Other real-time AI options include MiniMax M2.7 for multilingual voice synthesis and OpenAI's Realtime API. For developers who want to route across multiple providers, LiteLLM offers a unified proxy that supports the Gemini API alongside OpenAI, Anthropic, and others — useful for A/B testing latency and cost. All of these can be deployed to Vercel or similar edge platforms.
Enter your Gemini API key and click "Start Chat" to talk to Gemini AI in real time. Your key is only used client-side and is never sent to any third-party server.
Enter your API Key and click "Start Chat"
Once connected, speak directly or type a message below. Requires HTTPS or localhost access.
Gemini Flash Live is Google Gemini's real-time multimodal AI model purpose-built for low-latency, bidirectional streaming interactions. It receives live audio over WebSocket, understands on the fly, and replies with streamed voice — delivering a natural, phone-call-like conversation experience. The current Gemini model identifier is gemini-3.1-flash-live-preview.
Gemini 3.1 Flash Live pricing follows Google's pay-as-you-go model. The Gemini API free tier provides generous rate limits at no cost — perfect for prototyping and personal projects. For production workloads, Gemini pricing is based on audio duration and token usage. The Gemini Flash pricing tier is significantly cheaper than Gemini Pro, making it ideal for real-time voice applications. Check Google's pricing page for current rates.

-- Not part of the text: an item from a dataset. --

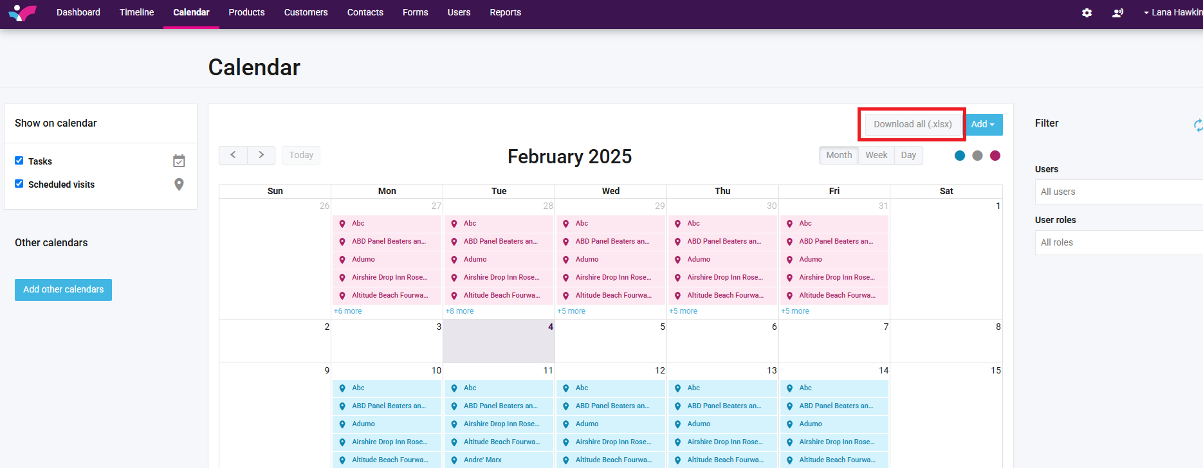
Task: Open the settings gear icon
Action: (x=1087, y=13)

Visit Google AI Studio, sign in with your Google account, and create a free Google Gemini API key. The free tier includes a generous allowance for the Gemini Flash API; upgrade to a paid plan for higher quotas.

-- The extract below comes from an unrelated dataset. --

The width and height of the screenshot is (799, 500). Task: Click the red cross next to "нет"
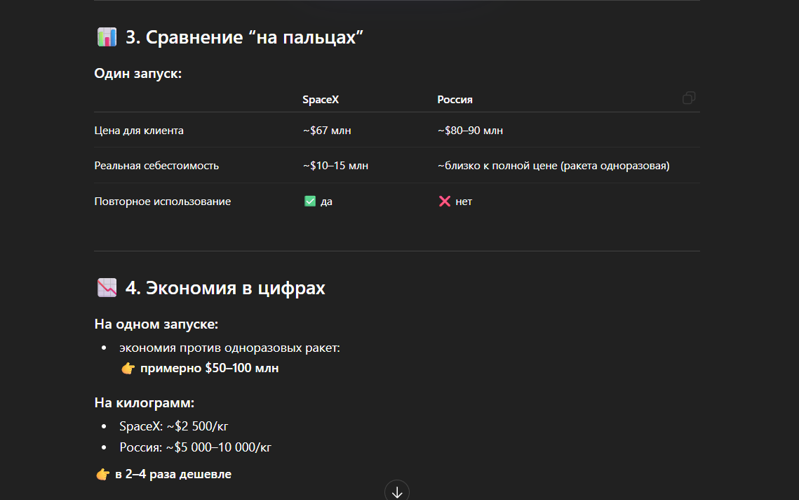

Yes. This demo is a pure frontend application — your Google API key is sent directly from the browser to Google's servers via WebSocket. It never passes through any third-party backend. We do not store, transmit, or log your key.
Gemini 3.1 Flash is the latest generation, succeeding Gemini 2.5 Flash and Gemini 2.0 Flash. Key improvements include native real-time voice (Gemini Live), lower latency, and better multilingual performance. The Gemini 2.5 Flash API and Google Gemini Flash 2.5 remain excellent for text and Gemini Flash Image generation, but only the Gemini 3.1 family supports live bidirectional audio streaming.

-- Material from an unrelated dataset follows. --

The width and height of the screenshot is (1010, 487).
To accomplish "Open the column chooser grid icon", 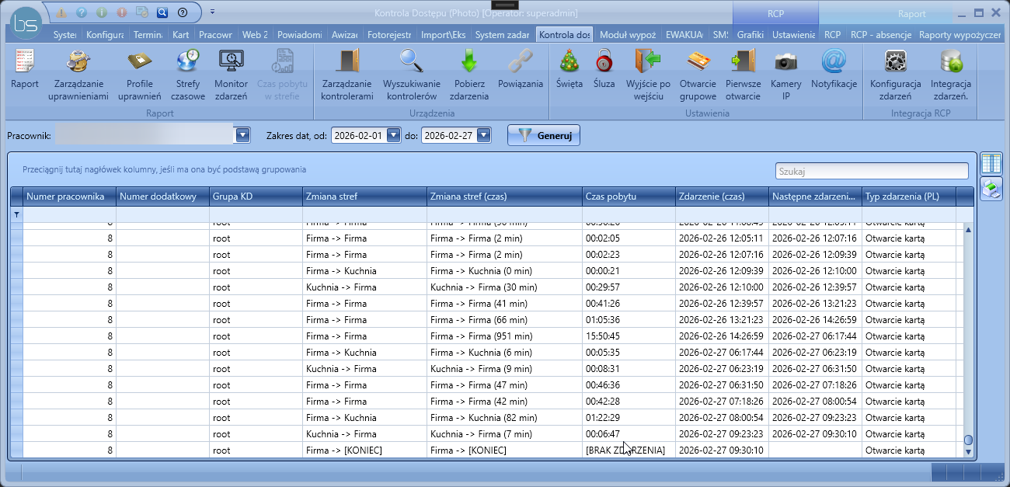I will (x=991, y=164).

Gemini Flash Lite (also called Gemini Flash 3.1 Lite) is a smaller, cheaper variant of the Gemini Flash model — great for lightweight tasks where cost is a priority. Flash Express is a high-throughput variant optimized for batch processing and non-interactive workloads. For real-time voice, you need the full Gemini 3.1 Flash Live model.
Gemini Flash Live offers a more generous free tier and broader language support than OpenAI's Realtime API, with comparable latency. MiniMax M2.7 is strong in multilingual voice synthesis but lacks Gemini's multimodal reasoning. For developers routing across providers, LiteLLM supports the Gemini API alongside OpenAI and Anthropic via a unified proxy.
All modern browsers: Chrome 66+, Edge 79+, Safari 14.1+, Firefox 76+. Requires AudioWorklet API and WebSocket support. The page must be served over HTTPS or localhost (file:// is not supported).
Absolutely. Use the systemInstruction config to define the Gemini AI's
role, language style, and response rules. You can also choose different prebuilt voices
(Kore, Charon, Puck, etc.) and configure response modalities (audio, text, or both).
Simply copy the three project files and serve them over HTTP — deploy to Vercel, Netlify, or any static host. The core Gemini Flash API integration is under 400 lines with zero external dependencies. For full API reference, see the official Google docs.
Grab a free Gemini API key and build your own Google Gemini-powered real-time voice AI assistant in under 3 minutes.